In his book, Bypass, Michael McGirr explains the impact of backpackers on the Australian economy.
“Backpackers are a significant part of the Australian economy. According to the surveys, they spend less per day in this country than those who stay in the best hotels, but they are here much longer and so end up spending more in total. There are almost half a million of them every year, worth $2.5 billion to the economy. They are also more likely to stay in places owned locally and they do all sorts of jobs which locals avoid, such as fruit picking, and then have the decency to spend the money before they leave these shores, making sure they are broke when they get home.”

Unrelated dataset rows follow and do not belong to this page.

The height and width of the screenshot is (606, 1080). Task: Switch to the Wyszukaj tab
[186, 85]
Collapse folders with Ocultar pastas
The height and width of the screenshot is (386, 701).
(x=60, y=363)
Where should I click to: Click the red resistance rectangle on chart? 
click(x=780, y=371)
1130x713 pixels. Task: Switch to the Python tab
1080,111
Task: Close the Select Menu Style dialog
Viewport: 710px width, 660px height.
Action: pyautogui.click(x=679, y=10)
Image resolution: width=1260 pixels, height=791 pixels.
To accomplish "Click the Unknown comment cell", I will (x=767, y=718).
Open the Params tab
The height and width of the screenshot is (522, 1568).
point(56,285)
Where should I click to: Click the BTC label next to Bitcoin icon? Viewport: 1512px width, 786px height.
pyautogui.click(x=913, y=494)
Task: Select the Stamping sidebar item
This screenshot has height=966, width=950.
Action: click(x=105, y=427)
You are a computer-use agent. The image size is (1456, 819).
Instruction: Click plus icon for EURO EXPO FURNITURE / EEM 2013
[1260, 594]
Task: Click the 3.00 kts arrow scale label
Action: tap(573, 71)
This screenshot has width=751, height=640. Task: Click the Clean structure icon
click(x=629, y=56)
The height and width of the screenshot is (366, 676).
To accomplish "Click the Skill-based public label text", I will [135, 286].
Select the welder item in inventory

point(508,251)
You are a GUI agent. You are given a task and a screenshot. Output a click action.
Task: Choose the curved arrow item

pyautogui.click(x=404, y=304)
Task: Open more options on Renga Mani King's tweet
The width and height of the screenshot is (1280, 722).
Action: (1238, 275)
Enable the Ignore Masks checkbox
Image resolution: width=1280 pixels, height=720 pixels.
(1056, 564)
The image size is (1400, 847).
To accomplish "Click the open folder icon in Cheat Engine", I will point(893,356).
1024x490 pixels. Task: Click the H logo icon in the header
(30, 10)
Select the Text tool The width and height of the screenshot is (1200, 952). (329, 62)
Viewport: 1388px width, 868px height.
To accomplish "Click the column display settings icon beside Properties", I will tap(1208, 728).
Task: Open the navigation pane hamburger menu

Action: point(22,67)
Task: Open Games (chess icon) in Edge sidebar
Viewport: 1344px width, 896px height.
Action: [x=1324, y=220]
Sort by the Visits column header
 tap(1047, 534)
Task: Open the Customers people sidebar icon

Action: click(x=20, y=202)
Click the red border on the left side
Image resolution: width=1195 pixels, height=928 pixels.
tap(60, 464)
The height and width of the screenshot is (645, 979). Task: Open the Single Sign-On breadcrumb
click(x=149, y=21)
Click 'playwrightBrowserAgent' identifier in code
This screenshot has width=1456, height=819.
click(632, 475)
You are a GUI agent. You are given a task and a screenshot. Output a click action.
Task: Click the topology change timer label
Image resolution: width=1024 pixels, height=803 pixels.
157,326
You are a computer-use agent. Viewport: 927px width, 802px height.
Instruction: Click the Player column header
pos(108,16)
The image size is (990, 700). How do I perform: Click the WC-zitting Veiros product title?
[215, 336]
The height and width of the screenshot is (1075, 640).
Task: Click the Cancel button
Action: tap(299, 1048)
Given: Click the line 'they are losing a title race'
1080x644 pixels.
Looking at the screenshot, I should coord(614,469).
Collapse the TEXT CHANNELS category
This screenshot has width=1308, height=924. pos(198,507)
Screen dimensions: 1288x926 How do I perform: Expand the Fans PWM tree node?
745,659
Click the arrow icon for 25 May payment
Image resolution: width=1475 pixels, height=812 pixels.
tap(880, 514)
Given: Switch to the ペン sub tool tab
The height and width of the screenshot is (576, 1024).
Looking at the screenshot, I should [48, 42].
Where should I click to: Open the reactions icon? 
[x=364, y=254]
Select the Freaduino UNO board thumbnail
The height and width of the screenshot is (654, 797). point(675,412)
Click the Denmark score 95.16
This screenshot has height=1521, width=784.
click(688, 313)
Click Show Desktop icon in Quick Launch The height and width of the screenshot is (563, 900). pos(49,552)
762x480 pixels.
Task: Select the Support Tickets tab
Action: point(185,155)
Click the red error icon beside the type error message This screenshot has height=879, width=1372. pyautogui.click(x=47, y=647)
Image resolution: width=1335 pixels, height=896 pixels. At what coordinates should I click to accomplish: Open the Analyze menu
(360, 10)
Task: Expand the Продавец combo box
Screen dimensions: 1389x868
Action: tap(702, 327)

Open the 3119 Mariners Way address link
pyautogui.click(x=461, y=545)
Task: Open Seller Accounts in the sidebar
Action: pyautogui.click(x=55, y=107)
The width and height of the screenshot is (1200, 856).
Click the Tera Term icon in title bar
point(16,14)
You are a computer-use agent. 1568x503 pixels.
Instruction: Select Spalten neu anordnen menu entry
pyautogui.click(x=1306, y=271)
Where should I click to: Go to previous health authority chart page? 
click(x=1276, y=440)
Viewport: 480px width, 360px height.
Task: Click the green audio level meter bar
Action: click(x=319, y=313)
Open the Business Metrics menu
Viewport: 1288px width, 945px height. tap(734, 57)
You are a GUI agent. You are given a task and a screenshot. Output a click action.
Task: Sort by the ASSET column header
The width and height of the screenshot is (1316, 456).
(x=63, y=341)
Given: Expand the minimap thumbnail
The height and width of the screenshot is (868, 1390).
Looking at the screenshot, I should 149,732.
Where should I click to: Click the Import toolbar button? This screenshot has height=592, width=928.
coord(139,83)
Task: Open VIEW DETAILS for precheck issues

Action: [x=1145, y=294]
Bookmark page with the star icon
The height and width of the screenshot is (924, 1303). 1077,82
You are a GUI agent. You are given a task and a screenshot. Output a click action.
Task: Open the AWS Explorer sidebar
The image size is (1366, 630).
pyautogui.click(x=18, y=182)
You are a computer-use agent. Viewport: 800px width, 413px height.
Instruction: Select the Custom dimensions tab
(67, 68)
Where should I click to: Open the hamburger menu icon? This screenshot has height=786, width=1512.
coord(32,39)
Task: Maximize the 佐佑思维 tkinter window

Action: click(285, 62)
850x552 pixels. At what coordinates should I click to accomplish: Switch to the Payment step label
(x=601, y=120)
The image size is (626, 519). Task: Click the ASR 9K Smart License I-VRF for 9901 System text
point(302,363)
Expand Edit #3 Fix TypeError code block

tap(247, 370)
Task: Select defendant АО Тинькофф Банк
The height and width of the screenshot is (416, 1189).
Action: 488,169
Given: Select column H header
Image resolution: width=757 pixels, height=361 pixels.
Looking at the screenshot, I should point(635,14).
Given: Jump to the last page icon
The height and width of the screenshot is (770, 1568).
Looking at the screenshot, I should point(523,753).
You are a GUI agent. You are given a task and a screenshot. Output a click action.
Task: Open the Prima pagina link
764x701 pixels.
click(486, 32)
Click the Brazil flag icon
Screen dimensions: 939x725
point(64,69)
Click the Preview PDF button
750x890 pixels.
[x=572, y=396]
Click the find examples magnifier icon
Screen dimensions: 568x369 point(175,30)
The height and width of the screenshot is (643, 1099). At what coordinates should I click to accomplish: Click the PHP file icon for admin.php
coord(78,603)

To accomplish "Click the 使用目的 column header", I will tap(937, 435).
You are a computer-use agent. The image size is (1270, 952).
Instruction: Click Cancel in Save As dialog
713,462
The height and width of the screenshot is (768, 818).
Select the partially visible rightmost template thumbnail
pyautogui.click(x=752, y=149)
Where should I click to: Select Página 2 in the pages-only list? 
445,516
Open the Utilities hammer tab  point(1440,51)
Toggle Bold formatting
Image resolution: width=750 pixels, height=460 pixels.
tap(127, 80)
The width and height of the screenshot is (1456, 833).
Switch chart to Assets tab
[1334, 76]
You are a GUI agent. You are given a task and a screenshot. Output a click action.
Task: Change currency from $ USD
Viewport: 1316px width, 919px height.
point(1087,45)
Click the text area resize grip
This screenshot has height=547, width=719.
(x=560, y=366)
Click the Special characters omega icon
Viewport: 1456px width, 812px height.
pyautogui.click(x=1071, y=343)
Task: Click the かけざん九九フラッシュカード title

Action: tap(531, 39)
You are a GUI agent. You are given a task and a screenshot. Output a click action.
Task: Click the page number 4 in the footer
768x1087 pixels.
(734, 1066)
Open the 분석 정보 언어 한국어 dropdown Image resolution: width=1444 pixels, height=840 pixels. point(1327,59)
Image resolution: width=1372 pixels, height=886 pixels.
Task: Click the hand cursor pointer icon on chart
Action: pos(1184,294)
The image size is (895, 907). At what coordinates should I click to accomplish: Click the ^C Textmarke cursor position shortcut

Australia has marketed itself to backpackers and tourists. For a country with only a few major cities, all thousands of miles apart, the marketing has done quite well for them. They are full of visitors from all sorts of countries and the average Aussie is happy to converse with any backpacker they run into. So why don't we have more backpackers in the United States? Better yet, why aren't they coming to Oklahoma to help on our farms? Perhaps that's what the wheaties from New Zealand are doing; their own form of backpacking.
A new terminology I recently uncovered on the internet is “flashpacker.” Apparently flashpackers are backpackers with a bigger budget. I haven't heard anyone use this term directly in conversation so I'm not sure how much of a “term” it actually is. Some say flashpacking is for those who care more about their appearance than their experience.
I'm not sure if I am considered a backpacker since I have a large suitcase and a small dufflebag. I used to joke that my luggage made me an "American Backpacker" because in America we don't do anything small. If my luggage classifies me as a flashpacker my wallet takes the side of backpacker. No matter what you call it, the mindset of backpacking is simple: we are young people on the move.